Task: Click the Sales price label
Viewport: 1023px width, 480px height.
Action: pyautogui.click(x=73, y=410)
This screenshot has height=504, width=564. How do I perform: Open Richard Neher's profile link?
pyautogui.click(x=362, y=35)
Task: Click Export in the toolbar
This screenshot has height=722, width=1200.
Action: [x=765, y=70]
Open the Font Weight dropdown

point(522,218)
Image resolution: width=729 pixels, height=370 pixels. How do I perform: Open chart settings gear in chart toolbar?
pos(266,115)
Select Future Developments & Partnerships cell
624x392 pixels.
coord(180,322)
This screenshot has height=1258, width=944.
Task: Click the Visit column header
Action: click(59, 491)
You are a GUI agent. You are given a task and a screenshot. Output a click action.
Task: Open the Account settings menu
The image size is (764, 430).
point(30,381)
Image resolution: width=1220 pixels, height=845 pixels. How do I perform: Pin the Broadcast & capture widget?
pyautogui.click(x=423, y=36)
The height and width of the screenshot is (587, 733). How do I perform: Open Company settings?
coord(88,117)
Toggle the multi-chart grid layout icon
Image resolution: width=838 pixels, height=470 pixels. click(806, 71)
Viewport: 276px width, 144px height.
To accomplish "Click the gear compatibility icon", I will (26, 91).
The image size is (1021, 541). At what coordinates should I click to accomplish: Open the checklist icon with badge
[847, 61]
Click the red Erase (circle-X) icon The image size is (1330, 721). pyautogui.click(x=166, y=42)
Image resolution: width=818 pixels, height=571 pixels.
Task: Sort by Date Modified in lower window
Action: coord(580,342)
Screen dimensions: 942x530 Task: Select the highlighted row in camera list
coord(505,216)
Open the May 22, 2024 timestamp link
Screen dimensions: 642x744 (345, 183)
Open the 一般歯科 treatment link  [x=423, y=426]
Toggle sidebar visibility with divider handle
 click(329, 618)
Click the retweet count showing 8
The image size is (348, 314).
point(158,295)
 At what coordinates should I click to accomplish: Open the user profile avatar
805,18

### WORK REQUIRED
Every line of the material above is to be copied exactly.

### RESULT FOR THIS TASK
Task: Click the Sales price label
Viewport: 1023px width, 480px height.
Action: pyautogui.click(x=73, y=410)
This screenshot has height=504, width=564. How do I perform: Open Richard Neher's profile link?
pyautogui.click(x=362, y=35)
Task: Click Export in the toolbar
This screenshot has height=722, width=1200.
Action: [x=765, y=70]
Open the Font Weight dropdown

point(522,218)
Image resolution: width=729 pixels, height=370 pixels. How do I perform: Open chart settings gear in chart toolbar?
pos(266,115)
Select Future Developments & Partnerships cell
624x392 pixels.
coord(180,322)
This screenshot has height=1258, width=944.
Task: Click the Visit column header
Action: click(59, 491)
You are a GUI agent. You are given a task and a screenshot. Output a click action.
Task: Open the Account settings menu
The image size is (764, 430).
point(30,381)
Image resolution: width=1220 pixels, height=845 pixels. How do I perform: Pin the Broadcast & capture widget?
pyautogui.click(x=423, y=36)
The height and width of the screenshot is (587, 733). How do I perform: Open Company settings?
coord(88,117)
Toggle the multi-chart grid layout icon
Image resolution: width=838 pixels, height=470 pixels. click(806, 71)
Viewport: 276px width, 144px height.
To accomplish "Click the gear compatibility icon", I will (26, 91).
The image size is (1021, 541). At what coordinates should I click to accomplish: Open the checklist icon with badge
[847, 61]
Click the red Erase (circle-X) icon The image size is (1330, 721). pyautogui.click(x=166, y=42)
Image resolution: width=818 pixels, height=571 pixels.
Task: Sort by Date Modified in lower window
Action: coord(580,342)
Screen dimensions: 942x530 Task: Select the highlighted row in camera list
coord(505,216)
Open the May 22, 2024 timestamp link
Screen dimensions: 642x744 (345, 183)
Open the 一般歯科 treatment link  [x=423, y=426]
Toggle sidebar visibility with divider handle
 click(329, 618)
Click the retweet count showing 8
The image size is (348, 314).
point(158,295)
 At what coordinates should I click to accomplish: Open the user profile avatar
805,18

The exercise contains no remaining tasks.